PixCell: A generative foundation model for digital histopathology images
Journal:
arXiv
Published Date:
Jun 5, 2025
Abstract
The digitization of histology slides has revolutionized pathology, providing
massive datasets for cancer diagnosis and research. Contrastive self-supervised
and vision-language models have been shown to effectively mine large pathology
datasets to learn discriminative representations.
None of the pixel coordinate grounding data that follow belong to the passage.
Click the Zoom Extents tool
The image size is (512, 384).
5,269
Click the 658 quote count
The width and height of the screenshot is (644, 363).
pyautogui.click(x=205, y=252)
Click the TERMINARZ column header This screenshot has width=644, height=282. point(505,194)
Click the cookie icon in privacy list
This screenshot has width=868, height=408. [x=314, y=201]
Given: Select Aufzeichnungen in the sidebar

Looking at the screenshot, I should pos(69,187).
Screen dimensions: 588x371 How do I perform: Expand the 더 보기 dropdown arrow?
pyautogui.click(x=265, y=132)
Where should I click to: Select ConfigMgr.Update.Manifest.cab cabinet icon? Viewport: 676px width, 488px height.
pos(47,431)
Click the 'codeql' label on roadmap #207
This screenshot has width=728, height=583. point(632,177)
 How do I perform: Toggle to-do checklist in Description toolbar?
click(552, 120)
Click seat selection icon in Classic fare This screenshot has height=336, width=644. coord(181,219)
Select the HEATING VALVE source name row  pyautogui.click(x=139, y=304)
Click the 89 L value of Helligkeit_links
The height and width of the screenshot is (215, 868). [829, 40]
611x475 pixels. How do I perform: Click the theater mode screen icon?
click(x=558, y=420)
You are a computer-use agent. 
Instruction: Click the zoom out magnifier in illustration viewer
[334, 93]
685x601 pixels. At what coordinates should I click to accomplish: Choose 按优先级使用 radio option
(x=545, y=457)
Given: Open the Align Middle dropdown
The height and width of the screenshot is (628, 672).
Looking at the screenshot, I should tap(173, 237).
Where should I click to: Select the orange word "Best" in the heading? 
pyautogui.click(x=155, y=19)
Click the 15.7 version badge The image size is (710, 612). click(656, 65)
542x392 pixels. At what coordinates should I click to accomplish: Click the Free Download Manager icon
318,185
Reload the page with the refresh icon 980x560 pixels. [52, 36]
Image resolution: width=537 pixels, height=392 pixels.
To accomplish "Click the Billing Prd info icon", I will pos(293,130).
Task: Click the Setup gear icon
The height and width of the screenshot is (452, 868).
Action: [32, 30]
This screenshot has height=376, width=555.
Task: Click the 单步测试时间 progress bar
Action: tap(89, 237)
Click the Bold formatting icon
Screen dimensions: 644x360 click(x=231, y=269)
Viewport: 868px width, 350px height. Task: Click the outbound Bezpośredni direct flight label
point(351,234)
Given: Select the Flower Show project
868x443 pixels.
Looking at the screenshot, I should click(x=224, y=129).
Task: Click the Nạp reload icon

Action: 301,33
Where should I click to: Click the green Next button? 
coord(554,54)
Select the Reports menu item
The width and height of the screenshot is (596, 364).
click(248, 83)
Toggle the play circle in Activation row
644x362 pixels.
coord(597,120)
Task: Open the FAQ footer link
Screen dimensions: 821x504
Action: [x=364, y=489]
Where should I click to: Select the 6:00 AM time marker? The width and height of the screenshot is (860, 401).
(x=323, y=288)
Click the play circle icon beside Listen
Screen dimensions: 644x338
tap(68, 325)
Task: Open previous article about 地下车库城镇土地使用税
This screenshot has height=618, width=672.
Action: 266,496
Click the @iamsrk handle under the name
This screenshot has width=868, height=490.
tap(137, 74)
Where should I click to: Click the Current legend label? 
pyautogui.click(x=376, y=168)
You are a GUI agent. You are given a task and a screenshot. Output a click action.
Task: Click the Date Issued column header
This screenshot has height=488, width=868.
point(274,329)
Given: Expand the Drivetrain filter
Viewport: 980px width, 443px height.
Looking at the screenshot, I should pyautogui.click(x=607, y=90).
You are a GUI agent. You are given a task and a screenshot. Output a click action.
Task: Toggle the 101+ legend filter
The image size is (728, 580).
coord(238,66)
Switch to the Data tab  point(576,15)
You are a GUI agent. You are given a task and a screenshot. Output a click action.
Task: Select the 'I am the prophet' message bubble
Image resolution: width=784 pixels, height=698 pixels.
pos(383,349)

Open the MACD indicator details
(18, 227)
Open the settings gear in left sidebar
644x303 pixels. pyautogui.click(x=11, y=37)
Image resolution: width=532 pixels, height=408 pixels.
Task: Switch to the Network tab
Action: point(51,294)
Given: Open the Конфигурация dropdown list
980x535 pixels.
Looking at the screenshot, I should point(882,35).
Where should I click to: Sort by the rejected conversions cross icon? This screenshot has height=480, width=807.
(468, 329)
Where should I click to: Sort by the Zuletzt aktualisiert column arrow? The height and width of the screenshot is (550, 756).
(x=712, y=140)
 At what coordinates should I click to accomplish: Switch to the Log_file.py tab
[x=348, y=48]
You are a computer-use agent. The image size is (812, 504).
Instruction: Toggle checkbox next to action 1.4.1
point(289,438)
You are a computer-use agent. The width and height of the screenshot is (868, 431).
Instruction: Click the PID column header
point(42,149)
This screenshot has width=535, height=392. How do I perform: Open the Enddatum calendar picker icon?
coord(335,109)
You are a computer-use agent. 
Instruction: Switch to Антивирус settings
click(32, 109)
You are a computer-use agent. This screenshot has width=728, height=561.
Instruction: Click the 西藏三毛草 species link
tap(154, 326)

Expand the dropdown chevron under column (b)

On the other hand, generative
models, capable of synthesizing realistic and diverse images, present a
compelling solution to address unique problems in pathology that involve
synthesizing images; overcoming annotated data scarcity, enabling
privacy-preserving data sharing, and performing inherently generative tasks,
such as virtual staining. We introduce PixCell, the first diffusion-based
generative foundation model for histopathology. We train PixCell on PanCan-30M,
a vast, diverse dataset derived from 69,184 H\&E-stained whole slide images
covering various cancer types. We employ a progressive training strategy and a
self-supervision-based conditioning that allows us to scale up training without
any annotated data. PixCell generates diverse and high-quality images across
multiple cancer types, which we find can be used in place of real data to train
a self-supervised discriminative model. Synthetic images shared between
institutions are subject to fewer regulatory barriers than would be the case
with real clinical images. Furthermore, we showcase the ability to precisely
control image generation using a small set of annotated images, which can be
used for both data augmentation and educational purposes. Testing on a cell
segmentation task, a mask-guided PixCell enables targeted data augmentation,
improving downstream performance. Finally, we demonstrate PixCell's ability to
use H\&E structural staining to infer results from molecular marker studies; we
use this capability to infer IHC staining from H\&E images. Our trained models
are publicly released to accelerate research in computational pathology.